For each speech sample, we provide multi-dimensional annotation information, including:

Standard Mandarin text
Speaker gender
Speaker age group
Recording city
Sentence duration of 5–45 seconds, with an average duration of around 10 seconds
Natural punctuation and sentence segmentation, without forced cutting

This annotation system makes the dataset suitable not only for speech recognition training, but also for speech synthesis, dialect feature analysis, accent recognition, and other speech AI tasks.

2.4 Scenario-Based Design Close to Real Life

The collected content covers daily conversations, everyday scenarios, local cultural topics, and natural contexts. The goal is to help AI learn not “dictionary dialect,” but living language from real streets, homes, and communities.

3. Why This Matters

3.1 The Next Frontier for Large Models: Dialect Understanding

In scenarios such as intelligent customer service, in-car voice assistants, and smart home devices, users increasingly expect to interact with AI naturally in their own dialects. Dialect support is becoming a key differentiator for improving user experience and strengthening user engagement.

Whoever gains access to high-quality dialect data first will be better positioned to build localized AI services that truly work in real-world environments.

3.2 The Differentiated Value of Sub-Dialects

Existing Chuan-Yu dialect corpora are often labeled broadly as “Sichuan dialect” or “Chongqing dialect.” This dataset takes a more granular approach by focusing on sub-dialect differences across 12 prefecture-level cities.

This means:

Research institutions can use the dataset to train dialect recognition models capable of distinguishing city-level accents.
TTS systems can generate speech with specific city-level accent characteristics, rather than a generalized “Sichuan-flavored Mandarin.”
Voice assistants can automatically adapt their accent style based on the user’s city, enabling more authentic localization.
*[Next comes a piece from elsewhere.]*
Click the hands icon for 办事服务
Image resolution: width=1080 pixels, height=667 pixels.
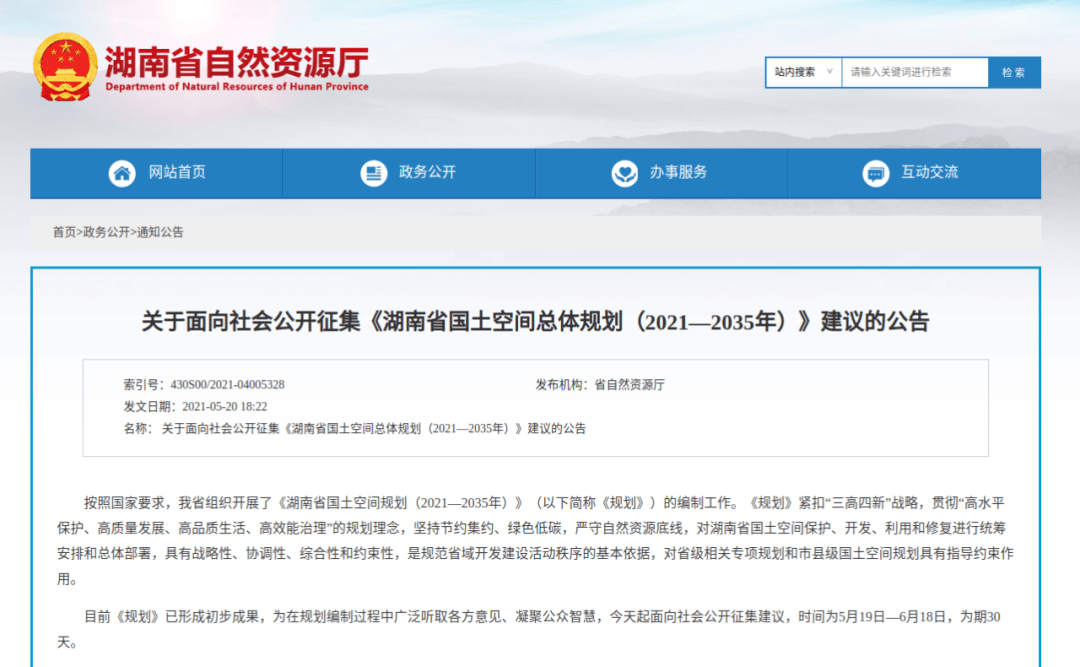coord(625,173)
4. Open-Source Plan and Usage Guide

4.1 Open-Source Scope

We are open-sourcing the following resources:

Speech data: 12-city sub-dialect speech clips in WAV format, 16 kHz, 16-bit
Annotation files: metadata including Standard Mandarin text, speaker attributes, city labels, and related information

4.2 Use Cases

This dataset is suitable for:

Dialect ASR model training and fine-tuning
Dialect TTS system development
Dialect accent recognition and classification research
Dialect-to-Standard Mandarin machine translation
Dialect preservation and digital archiving

4.3 Access

Dataset link: https://magichub.com/datasets/chuan-yu-12-city-sub-dialect-speech-dataset

Open-Source License

This dataset is released under the CC BY-NC-ND 4.0 license. It is available for academic and non-commercial use. Please cite the dataset when using it.